The paper tackles two fundamental challenges in automatic sports feedback generation with video‑large language models (video‑LLMs): (1) the scarcity of annotated feedback data for each sport, which hampers generalization to unseen domains, and (2) the inadequacy of conventional text‑generation metrics (BLEU, ROUGE, BERTScore) to capture the nuanced qualities of feedback such as specificity and actionability. Using rock climbing as a case study, the authors propose a data‑centric approach that leverages freely available auxiliary multimodal resources from the target domain—namely competition videos with expert commentary and a coaching manual—alongside existing high‑quality feedback from a disjoint source domain (basketball and soccer).

Data collection and refinement: The authors scrape 2,300 competition videos from YouTube, filter out short clips, and retain 1,440 videos longer than 20 minutes, yielding 18,615 video‑clip/commentary pairs. The commentary is obtained via automatic speech recognition (ASR) transcripts, which are noisy and only weakly aligned with the visual content. To transform this weak data into a strong training signal, they introduce a two‑stage refinement pipeline. First, a 14‑billion‑parameter LLM (Phi‑4) classifies each ASR segment for relevance and, if relevant, summarizes it to retain only action‑quality information, discarding about 80 % of the raw narration. Second, Whisper provides word‑level timestamps for the refined text, and a second LLM prompt aligns these timestamps precisely with the video frames. This yields strongly aligned multimodal pairs that capture detailed biomechanical cues (e.g., “right foot on the sloper”) and timing information.

Model training: The refined rock‑climbing data (both multimodal and text‑only from the manual) are combined with the source‑domain feedback dataset (ExpertAF) to fine‑tune a video‑LLM. The intuition is that fundamental motor skills—timing, coordination, power, balance—transfer across sports, while the auxiliary data supplies domain‑specific terminology and biomechanical insight. Experiments show that this cross‑domain fine‑tuning dramatically improves out‑of‑distribution feedback generation on rock climbing: BLEU‑4 improves by 106 %, METEOR by 36 %, ROUGE‑L by 39 %, and BERTScore by 25 % compared to a baseline trained only on source‑domain feedback.

Evaluation metrics: Recognizing that reference‑based scores do not reflect feedback usefulness, the authors propose two LLM‑based, reference‑free metrics grounded in motor‑learning theory’s Knowledge of Performance (KP) framework: (1) Specificity, measuring how descriptively the feedback pinpoints body parts, movement patterns, and causal links; (2) Actionability, assessing whether the feedback offers concrete, implementable corrective instructions. They prompt an LLM to score each generated feedback on these dimensions and validate the scores against human annotations, achieving high Pearson correlations (≈0.78–0.81), thereby confirming that the automatic metrics reliably reflect human judgments.

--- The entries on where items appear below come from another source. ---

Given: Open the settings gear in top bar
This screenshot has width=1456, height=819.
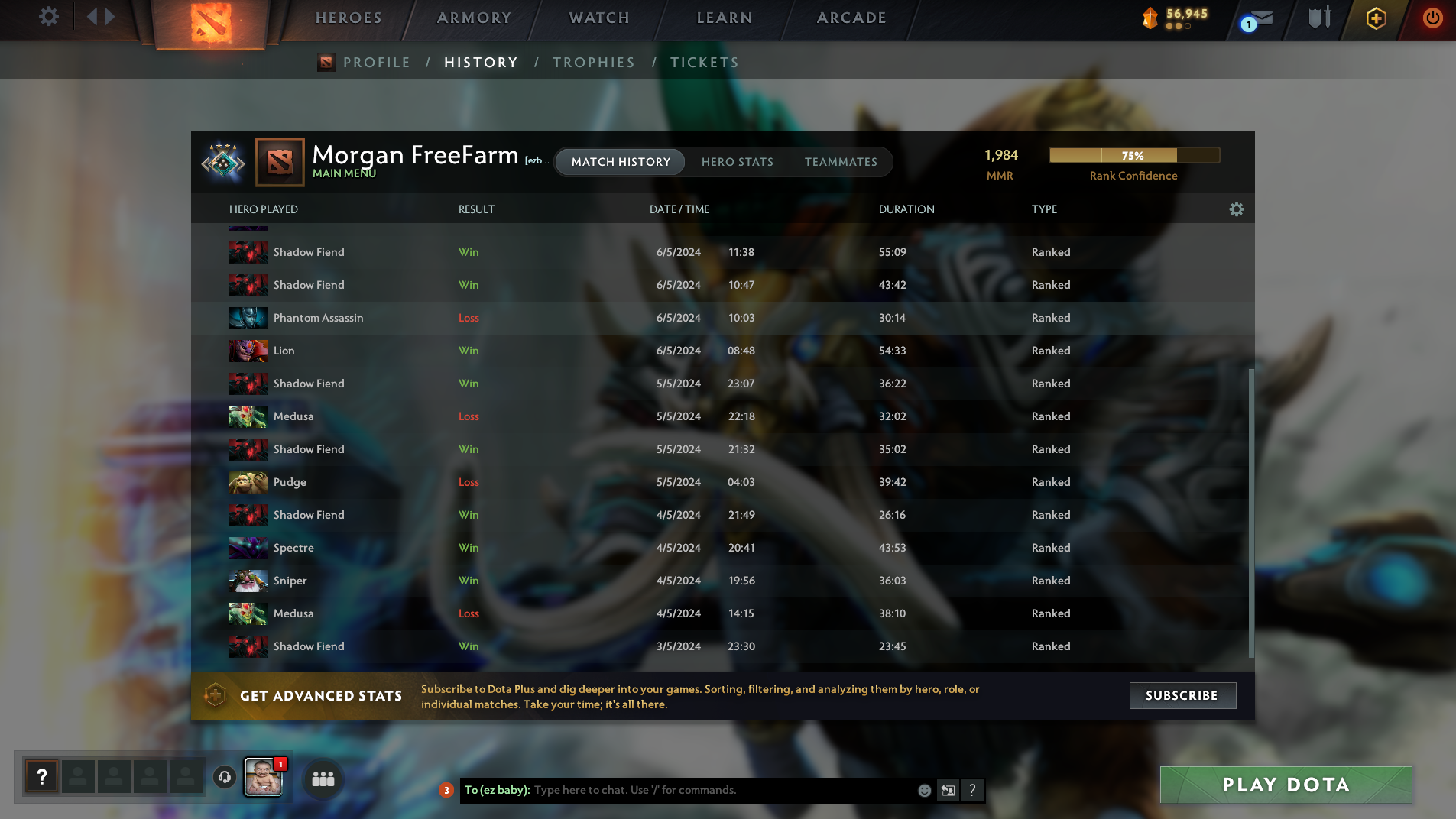Looking at the screenshot, I should click(x=48, y=17).

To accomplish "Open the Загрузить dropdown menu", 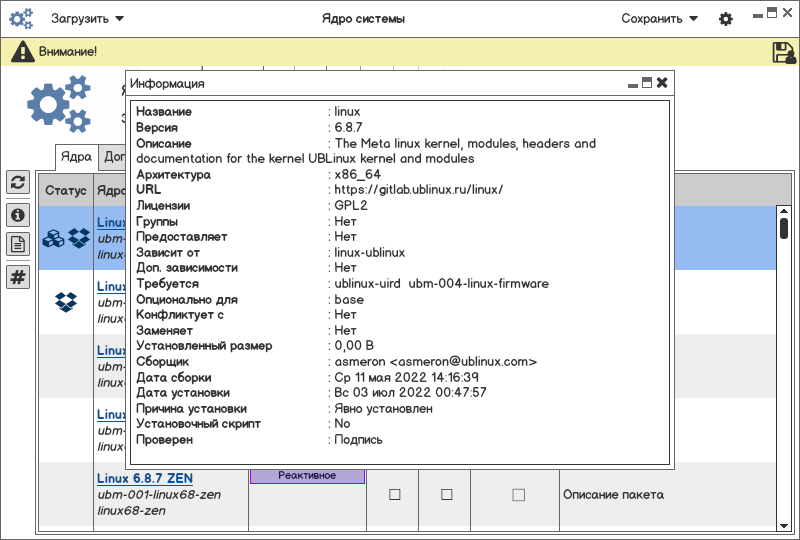I will tap(88, 18).
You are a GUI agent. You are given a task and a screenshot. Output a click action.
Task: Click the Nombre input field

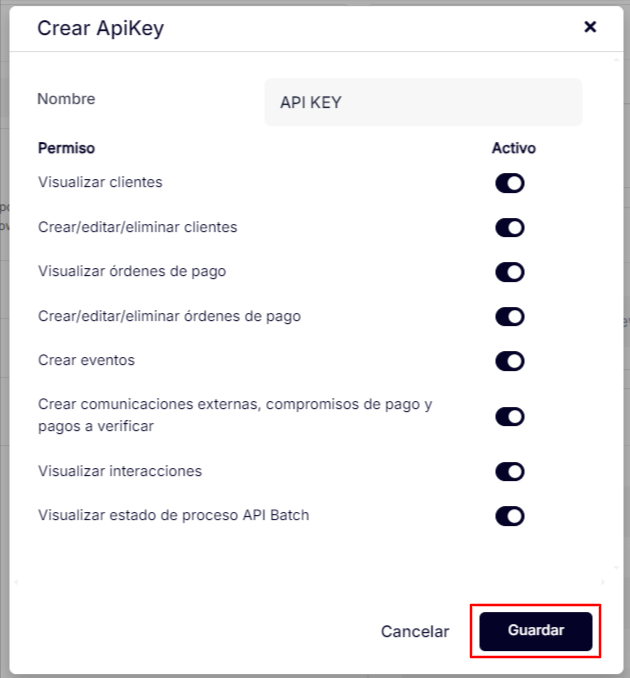click(x=423, y=102)
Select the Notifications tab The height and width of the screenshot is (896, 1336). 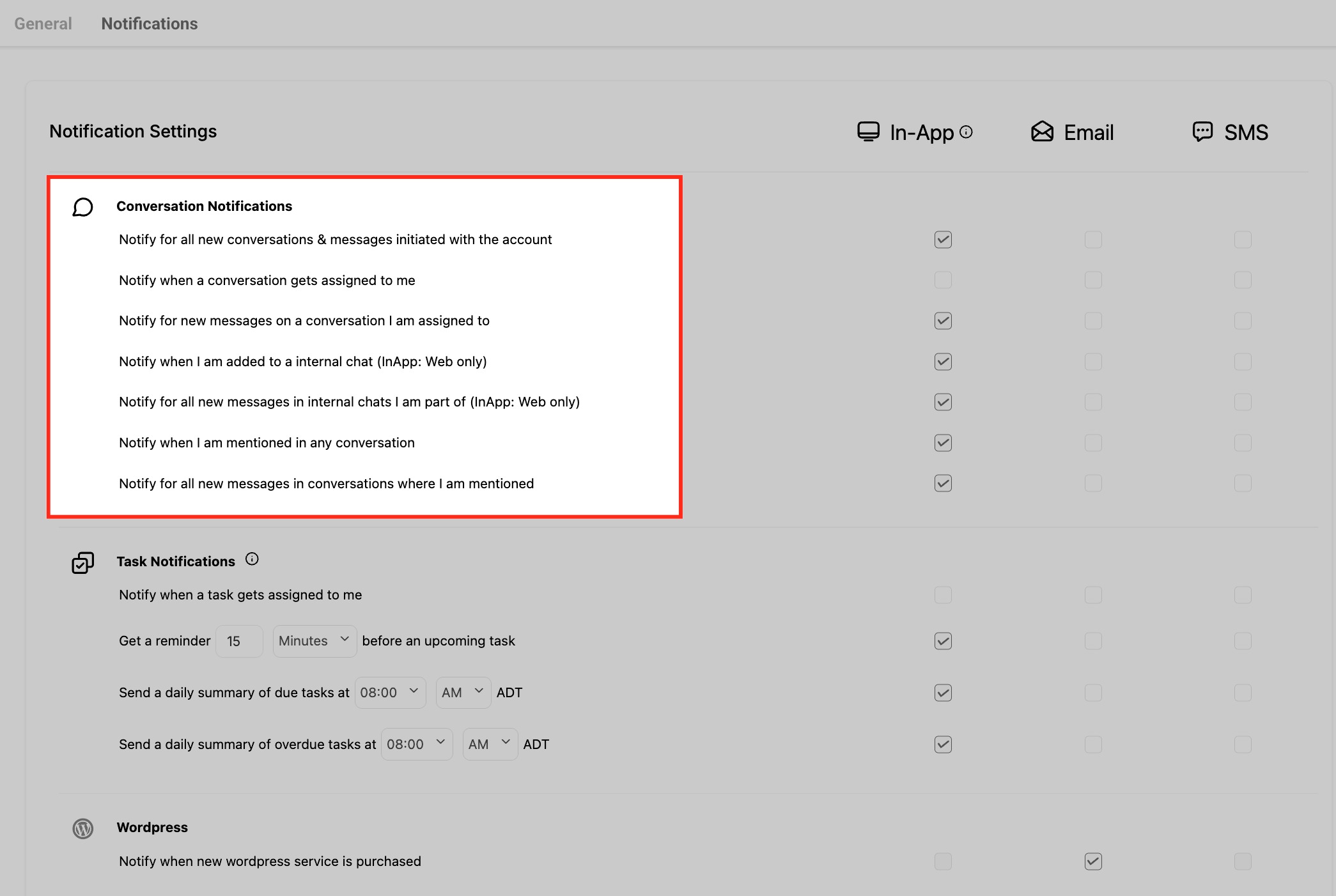[150, 24]
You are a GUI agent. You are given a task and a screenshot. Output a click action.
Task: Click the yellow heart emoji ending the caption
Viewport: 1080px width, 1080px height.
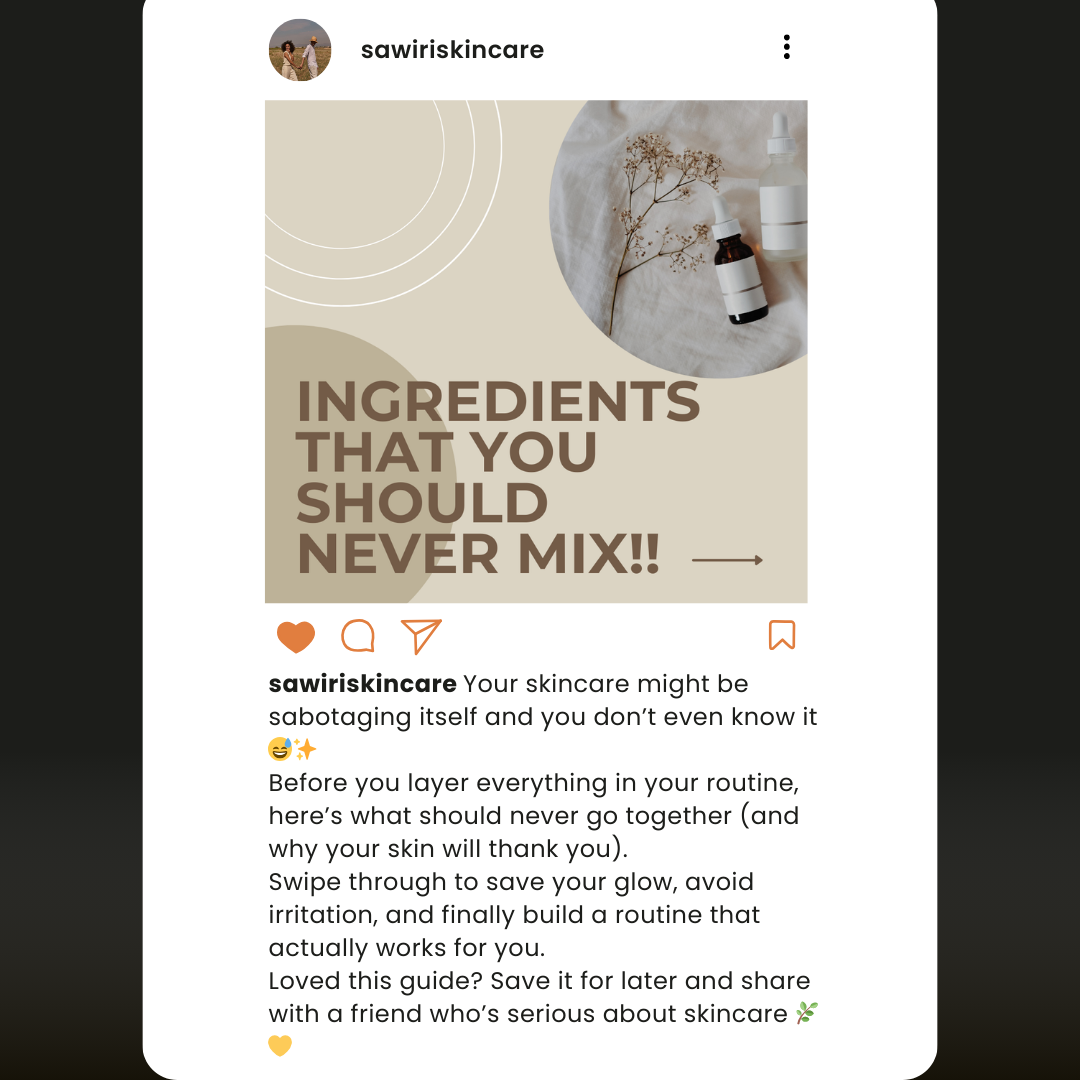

Contributions and implications: The study demonstrates that (i) inexpensive, publicly available video‑commentary and textual resources can be systematically refined to serve as high‑quality training data for sports feedback, reducing reliance on costly expert annotations; (ii) domain‑specific, aspect‑level evaluation metrics provide more meaningful assessments of feedback quality than traditional n‑gram or semantic similarity scores; (iii) the methodology is generalizable to other sports where annotated feedback is scarce. The authors suggest future work on scaling the pipeline to additional disciplines, integrating real‑time feedback pipelines, and exploring human‑in‑the‑loop refinement to further bridge the gap between AI‑generated advice and professional coaching.